이에 본 발명자들은 생물학적으로 유용한 정보를 추출하는 방법의 개발 필요성을 느끼고 앞서 언급한 3가지 마이크로어레이 데이터 분석방법들을 적절하게 수정 보완하여, 시너지 효과를 유도할 수 있도록 결합한 후, 유전자 프로파일로부터 세포의 기능을 조절하는데 관여하는 유전자 그룹과 외부자극과의 관계성을 신속하게 발견하는 방법을 개발하였다.Therefore, the present inventors feel the necessity of developing a method of extracting biologically useful information, and appropriately modify and supplement the aforementioned three microarray data analysis methods, and combine them to induce synergistic effects, and then function the cells from the gene profile. We have developed a method to quickly discover the relationship between a group of genes involved in regulating the expression of proteins and external stimuli.

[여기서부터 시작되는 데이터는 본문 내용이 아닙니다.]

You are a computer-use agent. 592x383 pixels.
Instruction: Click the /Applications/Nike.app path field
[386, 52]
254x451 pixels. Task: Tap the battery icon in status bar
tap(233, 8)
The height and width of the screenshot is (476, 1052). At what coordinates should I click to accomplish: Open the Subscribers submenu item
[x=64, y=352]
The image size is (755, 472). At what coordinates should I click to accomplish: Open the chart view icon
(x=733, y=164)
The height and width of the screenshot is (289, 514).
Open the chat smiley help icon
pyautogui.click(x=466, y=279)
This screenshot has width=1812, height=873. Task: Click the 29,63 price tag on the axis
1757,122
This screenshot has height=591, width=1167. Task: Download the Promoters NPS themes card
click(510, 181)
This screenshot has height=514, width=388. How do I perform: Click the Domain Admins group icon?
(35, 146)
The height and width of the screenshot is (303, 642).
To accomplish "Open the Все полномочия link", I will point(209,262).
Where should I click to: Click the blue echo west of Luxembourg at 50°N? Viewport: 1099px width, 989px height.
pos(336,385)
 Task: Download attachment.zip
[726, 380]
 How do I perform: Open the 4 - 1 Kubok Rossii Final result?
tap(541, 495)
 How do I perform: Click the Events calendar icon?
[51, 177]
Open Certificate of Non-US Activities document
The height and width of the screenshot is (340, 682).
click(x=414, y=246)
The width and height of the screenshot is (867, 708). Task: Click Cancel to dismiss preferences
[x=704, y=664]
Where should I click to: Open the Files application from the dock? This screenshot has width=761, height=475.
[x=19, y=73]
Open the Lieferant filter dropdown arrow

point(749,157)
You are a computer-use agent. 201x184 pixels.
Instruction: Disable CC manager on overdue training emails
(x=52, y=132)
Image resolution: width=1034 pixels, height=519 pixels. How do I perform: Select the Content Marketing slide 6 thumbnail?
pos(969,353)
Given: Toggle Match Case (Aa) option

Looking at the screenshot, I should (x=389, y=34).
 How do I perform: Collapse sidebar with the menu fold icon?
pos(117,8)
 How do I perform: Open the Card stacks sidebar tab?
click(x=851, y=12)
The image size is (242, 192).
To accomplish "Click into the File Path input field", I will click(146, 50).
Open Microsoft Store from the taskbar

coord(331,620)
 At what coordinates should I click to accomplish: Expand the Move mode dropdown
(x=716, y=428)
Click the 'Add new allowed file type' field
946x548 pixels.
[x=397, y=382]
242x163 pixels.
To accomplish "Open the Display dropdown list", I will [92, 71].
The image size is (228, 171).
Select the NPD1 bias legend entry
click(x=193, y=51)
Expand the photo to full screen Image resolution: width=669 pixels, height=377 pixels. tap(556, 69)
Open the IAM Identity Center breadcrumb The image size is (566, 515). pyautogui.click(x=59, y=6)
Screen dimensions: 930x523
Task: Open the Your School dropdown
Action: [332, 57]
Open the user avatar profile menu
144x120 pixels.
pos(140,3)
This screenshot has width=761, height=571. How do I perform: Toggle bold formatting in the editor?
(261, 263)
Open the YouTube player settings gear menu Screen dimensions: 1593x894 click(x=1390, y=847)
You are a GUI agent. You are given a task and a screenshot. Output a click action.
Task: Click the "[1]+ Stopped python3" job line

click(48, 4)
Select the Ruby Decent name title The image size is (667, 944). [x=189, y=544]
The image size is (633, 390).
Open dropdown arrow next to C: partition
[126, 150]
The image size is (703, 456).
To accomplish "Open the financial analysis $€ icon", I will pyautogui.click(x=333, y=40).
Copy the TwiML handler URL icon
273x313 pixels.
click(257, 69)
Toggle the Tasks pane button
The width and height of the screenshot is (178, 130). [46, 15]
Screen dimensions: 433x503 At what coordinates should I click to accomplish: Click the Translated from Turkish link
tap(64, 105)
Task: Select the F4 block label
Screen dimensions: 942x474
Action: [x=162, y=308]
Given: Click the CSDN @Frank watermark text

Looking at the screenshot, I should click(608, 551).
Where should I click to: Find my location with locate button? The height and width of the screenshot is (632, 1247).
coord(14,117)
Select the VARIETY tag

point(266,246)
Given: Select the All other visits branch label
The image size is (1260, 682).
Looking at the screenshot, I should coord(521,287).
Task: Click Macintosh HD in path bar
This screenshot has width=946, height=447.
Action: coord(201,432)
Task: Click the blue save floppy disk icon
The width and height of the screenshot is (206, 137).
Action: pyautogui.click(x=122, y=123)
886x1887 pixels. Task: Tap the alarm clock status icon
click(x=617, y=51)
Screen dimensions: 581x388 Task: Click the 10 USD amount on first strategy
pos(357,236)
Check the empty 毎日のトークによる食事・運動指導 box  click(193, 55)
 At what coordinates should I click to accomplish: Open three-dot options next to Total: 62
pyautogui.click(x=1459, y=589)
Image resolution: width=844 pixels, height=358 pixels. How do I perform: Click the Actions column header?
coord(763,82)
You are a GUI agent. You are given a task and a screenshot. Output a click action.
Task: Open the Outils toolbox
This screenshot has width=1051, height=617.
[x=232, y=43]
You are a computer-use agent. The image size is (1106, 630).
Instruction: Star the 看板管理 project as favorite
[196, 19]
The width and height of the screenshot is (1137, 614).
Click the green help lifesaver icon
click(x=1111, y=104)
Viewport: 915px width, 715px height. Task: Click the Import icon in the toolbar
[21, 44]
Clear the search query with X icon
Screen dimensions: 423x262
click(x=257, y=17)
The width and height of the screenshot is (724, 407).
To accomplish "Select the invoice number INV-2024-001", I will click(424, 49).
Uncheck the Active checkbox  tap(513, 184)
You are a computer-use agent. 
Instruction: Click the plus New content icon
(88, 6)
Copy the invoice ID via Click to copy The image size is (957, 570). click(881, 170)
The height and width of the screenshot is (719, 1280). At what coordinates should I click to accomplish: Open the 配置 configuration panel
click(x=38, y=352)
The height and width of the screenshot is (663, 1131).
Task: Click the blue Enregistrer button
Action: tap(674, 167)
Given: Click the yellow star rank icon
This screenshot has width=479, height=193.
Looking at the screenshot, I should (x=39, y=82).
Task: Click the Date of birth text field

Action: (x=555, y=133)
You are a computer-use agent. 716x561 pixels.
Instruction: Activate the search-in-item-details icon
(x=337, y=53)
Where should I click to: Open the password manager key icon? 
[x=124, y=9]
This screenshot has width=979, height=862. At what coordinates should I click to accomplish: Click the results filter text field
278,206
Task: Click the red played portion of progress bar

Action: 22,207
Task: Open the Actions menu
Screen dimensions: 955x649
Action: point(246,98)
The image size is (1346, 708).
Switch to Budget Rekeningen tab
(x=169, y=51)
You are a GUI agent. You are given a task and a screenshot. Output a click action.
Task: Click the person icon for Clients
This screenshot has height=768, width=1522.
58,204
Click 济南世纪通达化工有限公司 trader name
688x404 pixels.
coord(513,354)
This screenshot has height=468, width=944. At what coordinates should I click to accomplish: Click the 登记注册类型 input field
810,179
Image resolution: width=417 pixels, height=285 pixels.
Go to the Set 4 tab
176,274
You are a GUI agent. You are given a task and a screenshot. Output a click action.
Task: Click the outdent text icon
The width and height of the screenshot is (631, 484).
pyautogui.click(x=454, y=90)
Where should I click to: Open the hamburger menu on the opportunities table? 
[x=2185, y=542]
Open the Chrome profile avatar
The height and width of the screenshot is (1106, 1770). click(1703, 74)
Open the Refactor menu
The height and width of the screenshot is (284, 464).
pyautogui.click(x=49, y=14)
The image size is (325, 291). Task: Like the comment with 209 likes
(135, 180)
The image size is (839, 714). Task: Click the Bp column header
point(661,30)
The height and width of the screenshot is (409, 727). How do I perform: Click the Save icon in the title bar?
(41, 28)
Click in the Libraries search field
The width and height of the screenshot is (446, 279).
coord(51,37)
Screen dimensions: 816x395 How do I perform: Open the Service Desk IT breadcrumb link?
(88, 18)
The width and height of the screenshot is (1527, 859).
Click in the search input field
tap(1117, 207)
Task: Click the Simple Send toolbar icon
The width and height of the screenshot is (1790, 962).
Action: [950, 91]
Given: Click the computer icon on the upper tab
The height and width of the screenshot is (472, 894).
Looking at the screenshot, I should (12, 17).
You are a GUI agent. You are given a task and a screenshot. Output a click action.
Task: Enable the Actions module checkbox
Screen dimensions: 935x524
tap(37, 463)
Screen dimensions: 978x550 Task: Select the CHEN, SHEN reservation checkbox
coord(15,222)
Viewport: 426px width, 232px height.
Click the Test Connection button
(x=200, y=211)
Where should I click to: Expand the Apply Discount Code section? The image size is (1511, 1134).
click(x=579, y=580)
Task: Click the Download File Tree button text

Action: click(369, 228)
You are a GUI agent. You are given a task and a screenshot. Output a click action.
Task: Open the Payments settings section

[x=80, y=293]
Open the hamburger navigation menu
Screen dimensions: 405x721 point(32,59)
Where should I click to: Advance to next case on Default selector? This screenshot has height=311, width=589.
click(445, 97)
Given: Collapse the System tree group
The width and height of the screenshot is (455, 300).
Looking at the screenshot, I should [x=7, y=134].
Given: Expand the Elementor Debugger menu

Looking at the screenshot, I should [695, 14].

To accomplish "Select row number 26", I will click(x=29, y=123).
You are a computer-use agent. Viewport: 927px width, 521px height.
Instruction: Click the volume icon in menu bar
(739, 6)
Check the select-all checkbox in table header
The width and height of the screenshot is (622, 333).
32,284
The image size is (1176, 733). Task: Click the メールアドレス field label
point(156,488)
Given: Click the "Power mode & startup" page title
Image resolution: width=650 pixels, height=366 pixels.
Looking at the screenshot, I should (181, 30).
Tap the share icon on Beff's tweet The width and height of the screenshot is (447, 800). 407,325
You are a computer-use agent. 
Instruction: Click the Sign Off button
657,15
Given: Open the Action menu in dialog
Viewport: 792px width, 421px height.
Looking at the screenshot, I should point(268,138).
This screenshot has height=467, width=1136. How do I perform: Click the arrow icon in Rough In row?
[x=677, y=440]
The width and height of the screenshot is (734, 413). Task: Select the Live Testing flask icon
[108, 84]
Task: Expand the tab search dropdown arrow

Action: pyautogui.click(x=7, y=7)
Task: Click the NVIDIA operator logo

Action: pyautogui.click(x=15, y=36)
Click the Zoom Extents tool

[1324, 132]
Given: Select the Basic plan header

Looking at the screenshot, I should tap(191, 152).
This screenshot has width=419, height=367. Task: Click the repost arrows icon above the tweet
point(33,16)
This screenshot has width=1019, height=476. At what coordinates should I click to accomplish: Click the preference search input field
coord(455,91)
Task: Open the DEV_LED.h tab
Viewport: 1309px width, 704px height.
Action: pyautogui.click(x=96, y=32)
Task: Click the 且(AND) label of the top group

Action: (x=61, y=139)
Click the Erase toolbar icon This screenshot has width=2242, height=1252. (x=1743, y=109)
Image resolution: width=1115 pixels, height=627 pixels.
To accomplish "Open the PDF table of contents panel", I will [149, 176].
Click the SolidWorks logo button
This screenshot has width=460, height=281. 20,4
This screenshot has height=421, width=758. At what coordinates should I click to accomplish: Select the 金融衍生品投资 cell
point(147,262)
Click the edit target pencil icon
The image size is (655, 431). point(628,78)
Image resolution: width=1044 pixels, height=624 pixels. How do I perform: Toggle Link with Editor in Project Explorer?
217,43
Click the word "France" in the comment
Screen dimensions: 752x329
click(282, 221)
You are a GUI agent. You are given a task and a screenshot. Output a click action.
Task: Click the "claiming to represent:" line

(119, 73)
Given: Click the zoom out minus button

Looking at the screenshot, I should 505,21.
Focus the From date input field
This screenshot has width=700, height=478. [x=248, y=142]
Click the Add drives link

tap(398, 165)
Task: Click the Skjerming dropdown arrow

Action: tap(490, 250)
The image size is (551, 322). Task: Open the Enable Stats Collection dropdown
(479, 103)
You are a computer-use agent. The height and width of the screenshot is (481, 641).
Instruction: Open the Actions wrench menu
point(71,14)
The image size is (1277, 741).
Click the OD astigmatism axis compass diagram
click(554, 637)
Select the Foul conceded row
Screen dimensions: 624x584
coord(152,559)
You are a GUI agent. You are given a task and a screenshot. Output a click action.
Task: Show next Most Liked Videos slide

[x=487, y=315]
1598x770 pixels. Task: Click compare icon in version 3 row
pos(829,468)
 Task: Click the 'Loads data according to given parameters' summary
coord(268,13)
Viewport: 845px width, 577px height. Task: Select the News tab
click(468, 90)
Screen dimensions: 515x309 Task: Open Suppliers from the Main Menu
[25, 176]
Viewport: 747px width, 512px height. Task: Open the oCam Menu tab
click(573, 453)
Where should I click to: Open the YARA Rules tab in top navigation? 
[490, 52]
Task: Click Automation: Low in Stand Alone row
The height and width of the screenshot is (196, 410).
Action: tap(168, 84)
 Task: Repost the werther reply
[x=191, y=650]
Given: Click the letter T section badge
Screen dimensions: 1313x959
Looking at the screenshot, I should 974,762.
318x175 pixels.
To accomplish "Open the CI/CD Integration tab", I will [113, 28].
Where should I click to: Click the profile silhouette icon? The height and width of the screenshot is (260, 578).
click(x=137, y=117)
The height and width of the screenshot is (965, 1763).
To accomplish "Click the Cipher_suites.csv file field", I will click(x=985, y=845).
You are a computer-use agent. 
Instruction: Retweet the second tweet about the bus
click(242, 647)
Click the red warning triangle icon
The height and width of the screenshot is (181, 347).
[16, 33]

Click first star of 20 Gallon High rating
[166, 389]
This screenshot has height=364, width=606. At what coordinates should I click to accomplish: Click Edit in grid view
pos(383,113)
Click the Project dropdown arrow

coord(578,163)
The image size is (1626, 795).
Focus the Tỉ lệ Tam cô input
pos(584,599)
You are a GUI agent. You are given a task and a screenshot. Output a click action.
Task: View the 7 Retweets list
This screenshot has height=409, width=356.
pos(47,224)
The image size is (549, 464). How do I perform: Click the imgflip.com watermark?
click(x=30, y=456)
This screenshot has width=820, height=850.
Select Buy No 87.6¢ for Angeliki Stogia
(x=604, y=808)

또한 이것을 비슷한 조건에서 실험된 대량의 마이크로어레이 데이터를 얻기 어려운 식물에 적용하는 경우, 예를 들면, 환경 스트레스에 노출된 애기장대 유전자들의 발현 프로파일을 분석할 경우 환경 스트레스 반응에 관여하는 대량의 애기장대 유전자들의 발굴이 가능할 뿐 아니라, 이들 유전자의 상호작용 관계도 쉽게 관찰해 볼 수 있다는 것을 기존에 알려진 문헌 정보들과의 비교를 통해 보여줌으로써 본 발명을 완성하였다 In addition, when this is applied to plants in which it is difficult to obtain a large amount of microarray data tested under similar conditions, for example, when analyzing expression profiles of Arabidopsis genes exposed to environmental stress, a large amount of Arabidopsis involved in environmental stress response. The present invention was completed by showing that not only the discovery of genes but also the interaction relations between these genes can be easily observed through comparison with known literature information.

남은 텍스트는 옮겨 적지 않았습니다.